Wednesday, September 25, 2013

Embracing Bear

It is so very interesting how things come around again and again and again.  Almost exactly four years ago, around Mabon (Autumn Equinox), I began my first blog.  It was private and just for a select few to share, and was a tool for me to process the changes taking place in my life at the point.  Four months earlier than that I'd gone on a Vision Quest that was a huge turning point for me, and nothing has been the same since. 

Now again I find myself at Mabon in the midst of the biggest changes of my life; Changes that make the transitions I went through four years ago look like a cake walk.  Again I'm feeling drawn to "go up on the hill" in order to process and integrate the changes cascading through my life, to consult with my guides and ancestors and commune with the spirits of Nature, and to cry for a vision of my next steps toward  my  greatest possible future.  In fact, this coming weekend I plan on scouting out a suitable spot for another Vision Quest.  And again I feel a tug to look back on where I'd been and how far I've come, hence the reading of my original blog that I didn't realize had been started at this same time of year.  As I read the words I wrote back then, I could have written them today, only now they have a depth and richness that I missed the first time around.    

The timeliness of all this is amazing, as I share a journey I did on that Mabon that is as applicable to this Mabon we just celebrated:

I journeyed to the Lower World to meet my animal guide, Nathaniel, who is a reindeer.

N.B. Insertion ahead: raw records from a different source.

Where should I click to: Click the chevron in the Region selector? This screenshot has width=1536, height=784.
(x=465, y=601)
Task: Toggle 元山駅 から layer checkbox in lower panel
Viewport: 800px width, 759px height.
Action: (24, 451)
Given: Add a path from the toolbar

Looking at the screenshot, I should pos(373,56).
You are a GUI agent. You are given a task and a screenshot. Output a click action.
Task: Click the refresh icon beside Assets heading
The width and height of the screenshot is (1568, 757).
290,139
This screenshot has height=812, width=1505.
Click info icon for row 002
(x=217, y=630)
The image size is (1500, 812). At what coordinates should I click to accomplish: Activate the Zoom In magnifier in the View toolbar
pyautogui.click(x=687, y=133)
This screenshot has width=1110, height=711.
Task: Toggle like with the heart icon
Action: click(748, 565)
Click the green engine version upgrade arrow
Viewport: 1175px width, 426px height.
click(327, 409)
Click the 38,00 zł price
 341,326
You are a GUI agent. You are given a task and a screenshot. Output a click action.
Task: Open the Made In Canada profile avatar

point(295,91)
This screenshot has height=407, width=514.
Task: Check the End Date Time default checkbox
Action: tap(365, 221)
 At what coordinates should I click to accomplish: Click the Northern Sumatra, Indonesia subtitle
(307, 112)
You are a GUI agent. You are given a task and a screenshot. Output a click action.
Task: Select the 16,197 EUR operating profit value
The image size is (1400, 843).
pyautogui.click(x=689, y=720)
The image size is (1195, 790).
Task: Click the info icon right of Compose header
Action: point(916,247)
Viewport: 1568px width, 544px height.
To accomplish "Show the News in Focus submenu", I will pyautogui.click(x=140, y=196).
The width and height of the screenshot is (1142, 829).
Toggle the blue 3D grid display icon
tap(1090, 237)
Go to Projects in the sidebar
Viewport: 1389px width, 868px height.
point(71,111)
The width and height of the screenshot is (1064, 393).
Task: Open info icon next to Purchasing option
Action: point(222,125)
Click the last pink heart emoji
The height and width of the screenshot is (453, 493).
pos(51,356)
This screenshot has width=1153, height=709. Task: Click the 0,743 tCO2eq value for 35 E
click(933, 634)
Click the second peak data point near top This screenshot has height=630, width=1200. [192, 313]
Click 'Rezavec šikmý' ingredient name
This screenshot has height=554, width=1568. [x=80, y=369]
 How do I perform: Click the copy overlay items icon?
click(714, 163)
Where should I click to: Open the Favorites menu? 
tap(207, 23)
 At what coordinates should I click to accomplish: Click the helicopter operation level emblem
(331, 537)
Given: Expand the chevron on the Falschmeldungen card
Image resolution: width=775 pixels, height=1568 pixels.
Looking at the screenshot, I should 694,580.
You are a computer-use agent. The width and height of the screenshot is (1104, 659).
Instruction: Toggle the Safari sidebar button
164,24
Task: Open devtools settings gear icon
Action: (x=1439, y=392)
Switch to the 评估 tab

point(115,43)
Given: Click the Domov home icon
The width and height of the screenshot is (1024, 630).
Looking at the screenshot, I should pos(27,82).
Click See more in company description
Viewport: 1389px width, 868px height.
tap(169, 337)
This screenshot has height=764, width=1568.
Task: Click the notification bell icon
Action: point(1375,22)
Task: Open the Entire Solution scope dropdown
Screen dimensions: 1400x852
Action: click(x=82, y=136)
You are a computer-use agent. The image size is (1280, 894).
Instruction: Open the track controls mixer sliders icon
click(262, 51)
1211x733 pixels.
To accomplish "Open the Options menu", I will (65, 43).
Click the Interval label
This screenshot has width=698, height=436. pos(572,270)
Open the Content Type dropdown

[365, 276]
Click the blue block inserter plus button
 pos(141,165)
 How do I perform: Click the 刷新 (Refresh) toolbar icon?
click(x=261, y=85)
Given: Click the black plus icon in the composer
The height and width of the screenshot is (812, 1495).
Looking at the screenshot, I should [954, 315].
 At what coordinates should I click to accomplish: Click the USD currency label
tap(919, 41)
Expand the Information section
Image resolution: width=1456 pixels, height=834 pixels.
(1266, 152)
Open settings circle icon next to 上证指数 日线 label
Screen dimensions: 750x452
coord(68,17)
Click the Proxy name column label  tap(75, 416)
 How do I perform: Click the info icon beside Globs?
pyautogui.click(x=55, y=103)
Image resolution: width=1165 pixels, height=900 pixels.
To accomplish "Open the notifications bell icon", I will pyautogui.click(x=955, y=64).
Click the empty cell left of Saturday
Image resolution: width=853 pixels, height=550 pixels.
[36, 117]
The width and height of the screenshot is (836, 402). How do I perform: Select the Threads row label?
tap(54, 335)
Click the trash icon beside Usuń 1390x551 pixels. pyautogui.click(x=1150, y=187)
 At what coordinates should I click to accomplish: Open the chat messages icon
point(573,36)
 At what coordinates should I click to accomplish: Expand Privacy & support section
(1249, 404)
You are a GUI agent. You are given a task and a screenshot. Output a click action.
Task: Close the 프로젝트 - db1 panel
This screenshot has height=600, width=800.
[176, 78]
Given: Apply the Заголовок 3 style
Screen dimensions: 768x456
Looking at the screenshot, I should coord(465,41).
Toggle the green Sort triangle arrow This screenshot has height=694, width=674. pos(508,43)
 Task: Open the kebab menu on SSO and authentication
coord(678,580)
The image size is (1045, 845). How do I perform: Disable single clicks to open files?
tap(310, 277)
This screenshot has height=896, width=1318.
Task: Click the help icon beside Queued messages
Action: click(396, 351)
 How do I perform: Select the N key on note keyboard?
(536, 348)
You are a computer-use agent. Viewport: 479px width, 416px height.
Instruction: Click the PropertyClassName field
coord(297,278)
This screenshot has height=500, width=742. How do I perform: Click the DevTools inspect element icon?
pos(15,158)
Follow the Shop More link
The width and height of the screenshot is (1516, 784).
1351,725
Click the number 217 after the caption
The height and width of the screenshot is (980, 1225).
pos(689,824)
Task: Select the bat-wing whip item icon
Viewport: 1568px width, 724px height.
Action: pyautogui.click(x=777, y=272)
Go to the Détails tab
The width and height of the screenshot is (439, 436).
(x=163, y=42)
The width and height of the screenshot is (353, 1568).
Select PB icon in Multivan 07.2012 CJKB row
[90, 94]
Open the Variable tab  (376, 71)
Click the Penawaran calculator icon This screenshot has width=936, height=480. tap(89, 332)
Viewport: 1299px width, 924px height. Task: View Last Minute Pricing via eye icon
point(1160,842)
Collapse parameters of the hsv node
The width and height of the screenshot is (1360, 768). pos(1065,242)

Nathaniel took me to a beach where the sun was perpetually setting. We sat on the smooth rounded rocks looking at the water as people walked and jogged unhurriedly by, the atmosphere very relaxed, punctuated by occasional laughter and snippets of cordial conversation. He told me it was time to breathe, to relax, and to let go. As everything around me glowed with the reflection of the orangey-red sun, he said to see the beauty of things in a new light. "Get comfortable with transistion. It's what keeps the extremes from crashing into each other. Balance -- That's your sign right? Libra?"

I complained that I couldn't enjoy it because I still felt tension from the past.

"Of course you still have tension from the past. You are in transition, carrying both past and future with you. But you are removed from the bustle of the past as we are removed from the city you can see on the horizon there."

With that we sat silently on the beach til it was time for me to return. I thanked him, kissed his big fuzzy nose, and came back to my body.

There are huge things a-foot in my life right now, and as the wheel turns to the dark half of the year I'm finding myself looking forward to the quiet, to the contemplation, to the stillness.  And I long for that dark womb-space of the Cosmic Mother.  I long to tumble and float through that night of infinite possibilities where, like the title of my initial blog, I'll be
Embracing Bear; Dreaming With Dark Mother.


Image Copyright Susan Seddon Boulet

1 comment:

  1. Life is so beautiful and your words written from the heart are words for all who but listen to the voices that guide them. Thank you for sharing and growing and being open to change, for it effects us all. To know that the journey is share by one with such wisdom is humbling.